Vol 1: The Way of the Animal Powers
from Part 1: Mythologies of the Primitive Hunters and Gatherers
Historical Atlas of World Mythology
© Joseph Campbell, 1988 and used with permission of the Joseph Campbell Foundation

Adolf Bastian, a world traveler as well as a major ethnologist of the nineteenth century, recognized in the myths and ceremonial customs of mankind a significant number of essential themes and motifs that were apparently universal. He termed these Elementargedanken, "elementary ideas." But he perceived, also, that in their appearances they were clothed always in local forms, which he termed Völkergedanken, "ethnic ideas." One determinant of the folk inflections was, as just remarked, the landscape.
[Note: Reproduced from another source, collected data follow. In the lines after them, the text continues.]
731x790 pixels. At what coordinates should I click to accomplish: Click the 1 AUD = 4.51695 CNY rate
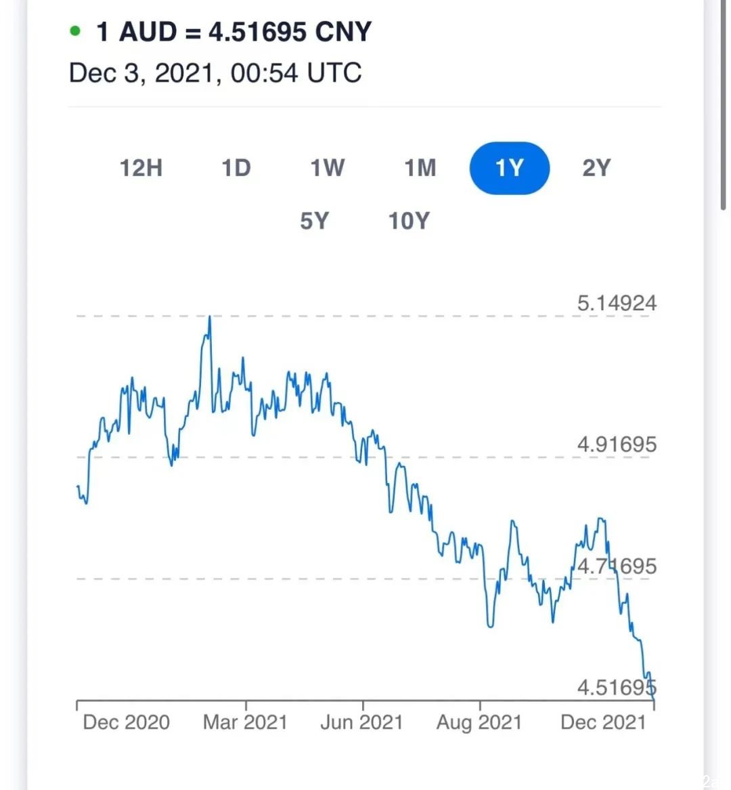coord(234,32)
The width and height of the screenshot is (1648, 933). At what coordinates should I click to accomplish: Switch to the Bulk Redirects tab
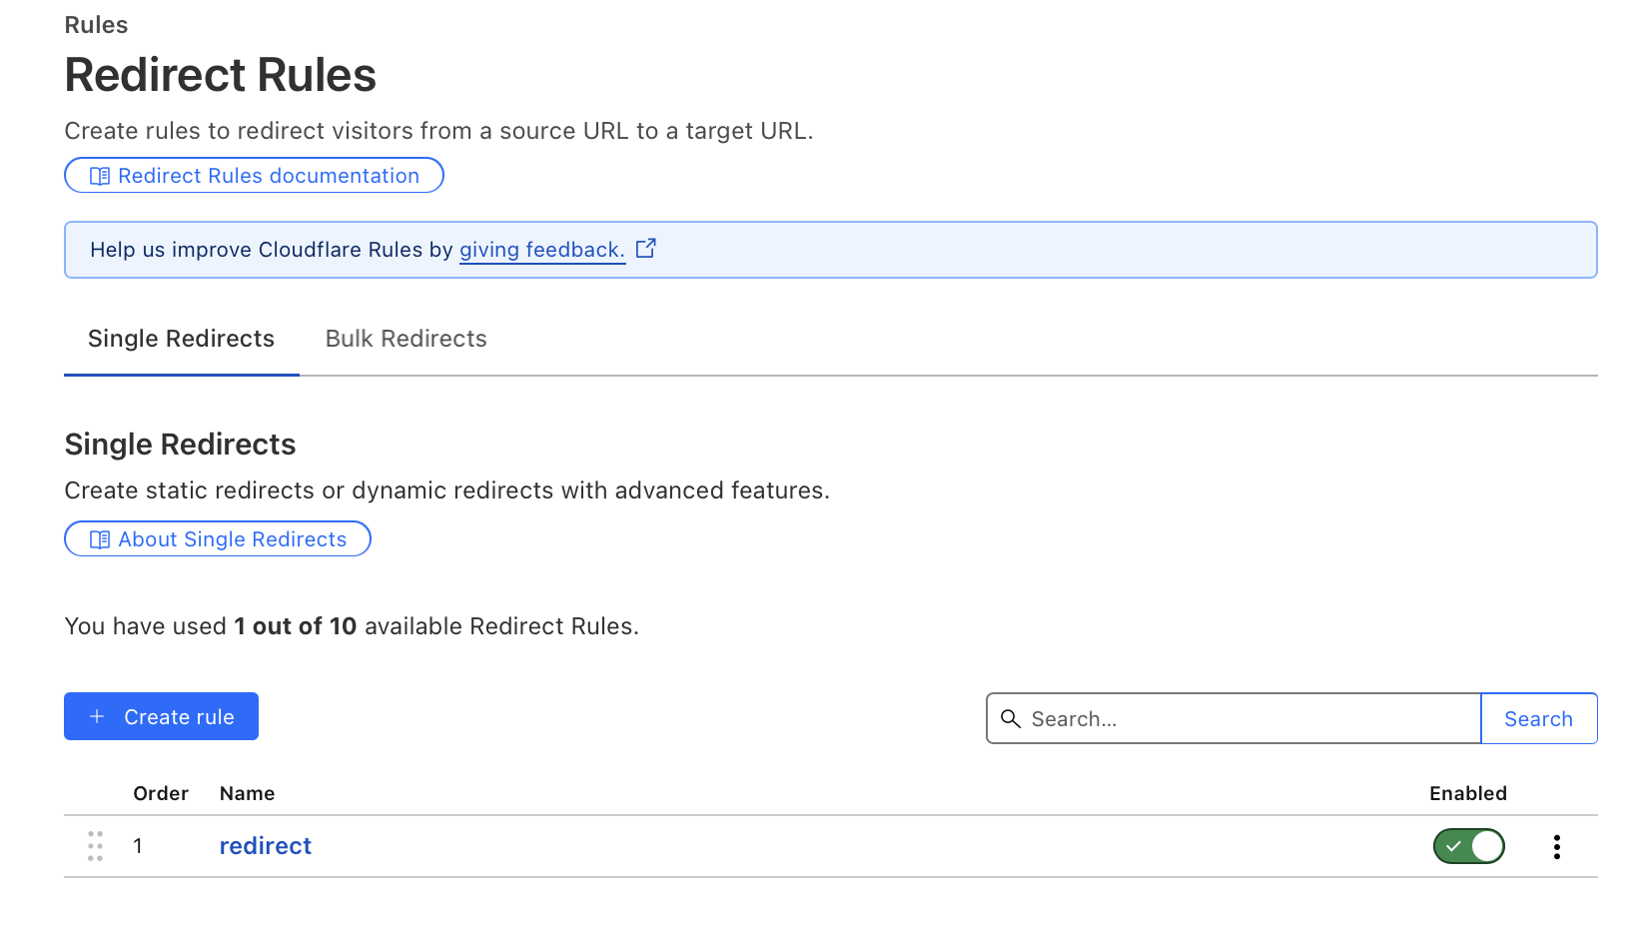[x=406, y=339]
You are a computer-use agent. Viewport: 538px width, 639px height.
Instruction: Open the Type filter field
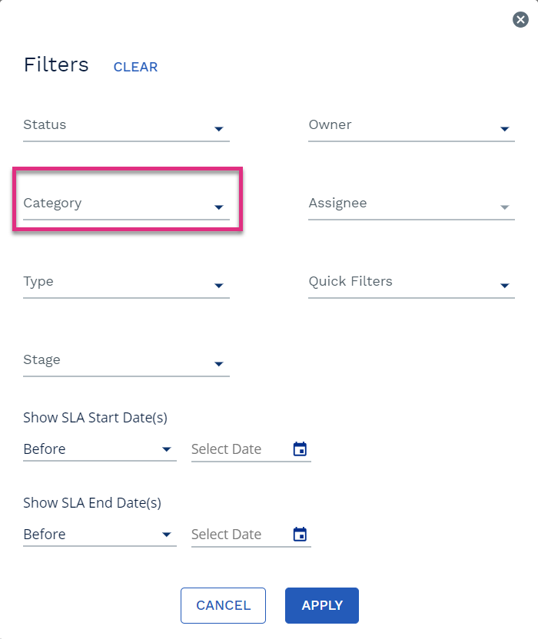(x=127, y=282)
Another, no less influential, was the local moral order; for, if the first function of a mythology is the mystical, as just described, and a second the cosmological—that of converting every feature of the locally envisioned order of nature into, as it were, an icon or figure revelatory of Yaweh, Tirawa, Shiva, Huracan, or the Tao—a third function, no less important, is the sociological one of validating and maintaining whatever moral system and manner of life-customs may be peculiar to the local culture. Indeed, one of the most striking features of mythologies everywhere is their reference to mythological beginnings even of such indifferent customs as, for example, the shape of a hat, color of the border of a shawl, or way of parting one's hair.